The Baalshillem Temple Boy, or Ba'al Sillem Temple Boy, is a votive statue of a "temple boy" with a Phoenician inscription known as KAI 281. It was found along with a number of other votive statues of children near the canal in the Temple of Eshmun in 1963-64 by Maurice Dunand, and is currently in the National Museum of Beirut.

The base of the statue was found separately; as late as 1974 Everett Mullen wrote that: "Only the base of the inscription was found; it has a large cavity at the top where the image of the squatting child would be expected on analogy with the other images which were found alongside this inscription."

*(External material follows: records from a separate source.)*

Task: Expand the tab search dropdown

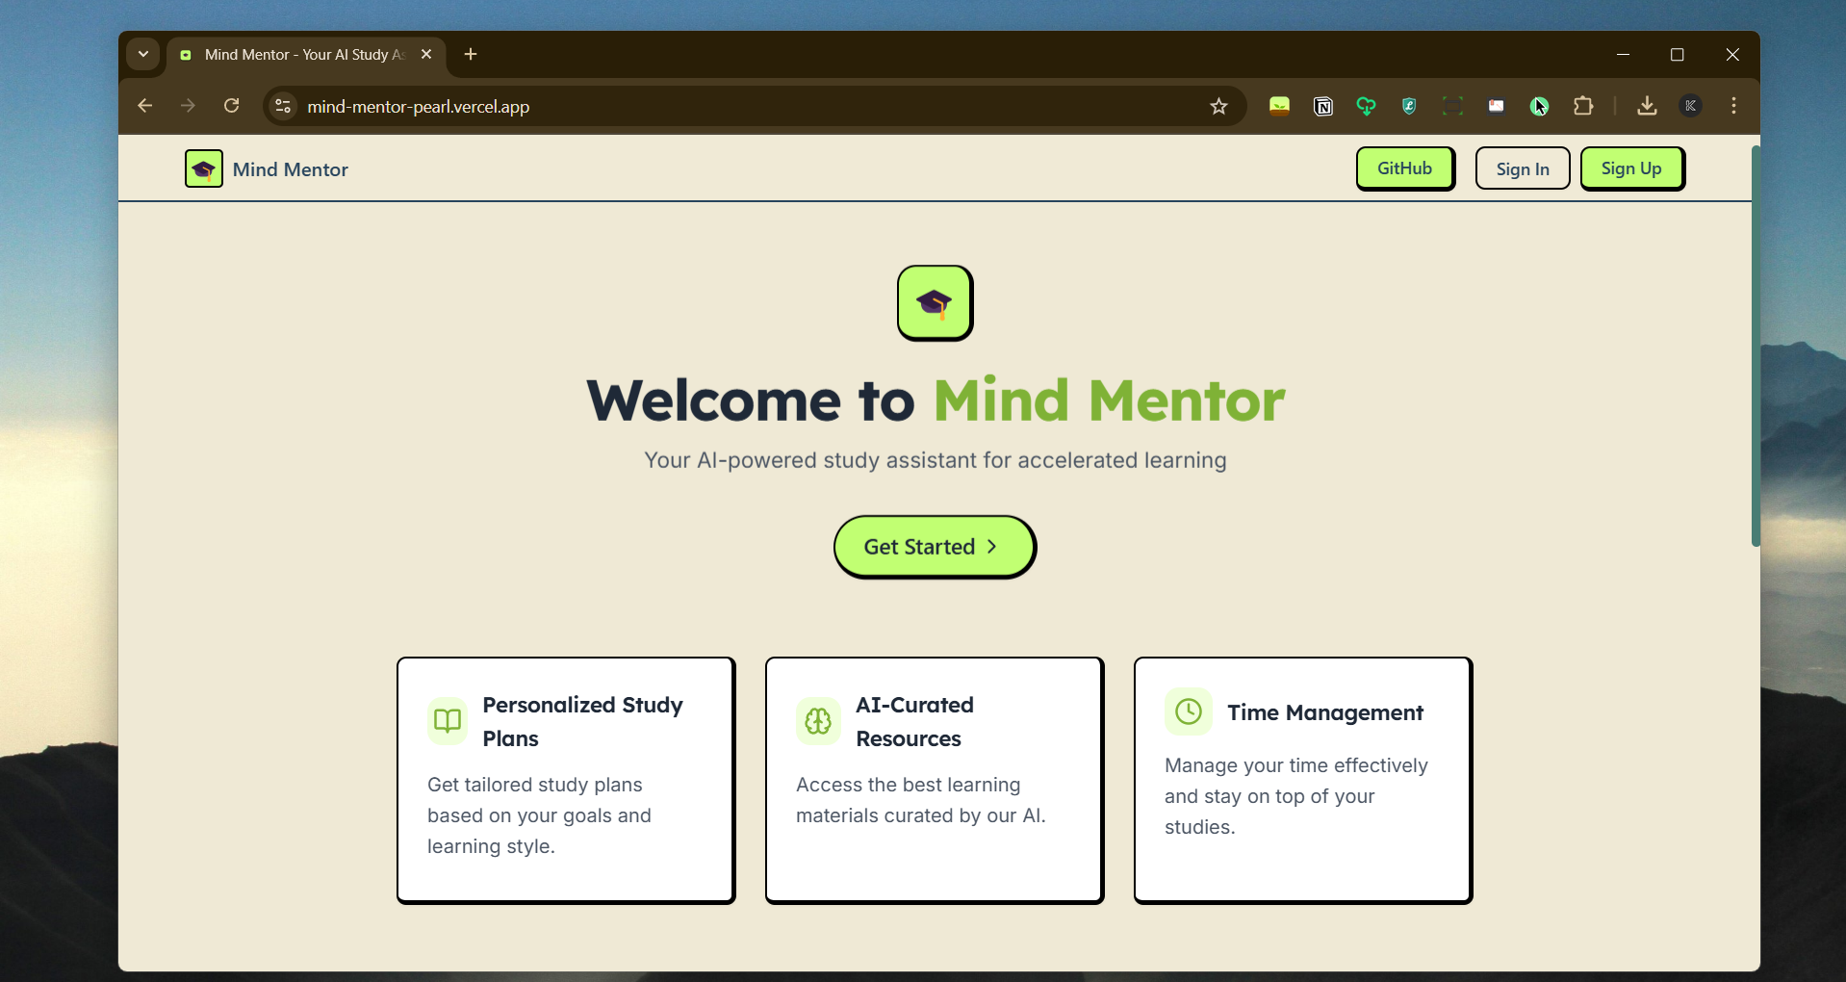Action: click(142, 54)
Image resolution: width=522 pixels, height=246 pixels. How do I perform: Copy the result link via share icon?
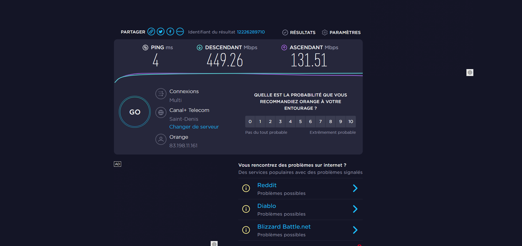(x=151, y=32)
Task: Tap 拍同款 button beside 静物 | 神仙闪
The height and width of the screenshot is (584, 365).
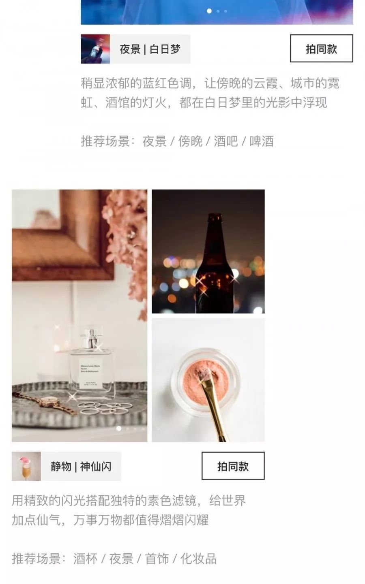Action: (233, 466)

The inscription mentions four previously unknown names of Kings of Sidon, which correspond exactly with those from known Sidonian coins. The inscription has been translated as follows:
This (is the) statue that Baalshillem, son of King Ba'na, king of the Sidonians, son of King Abdamun, king of the Sidonians, son of King Baalshillem, king of the Sidonians, gave to his lord Eshmun at the YDLL spring. May he bless him.

The inscription is dated from the end of the 5th century BCE. Nothing else is known about the kings mentioned in the inscription.

According to Josette Elayi, the statue represents Abdashtart I, who was the son of Baalshillem II. The statue is 35cm high.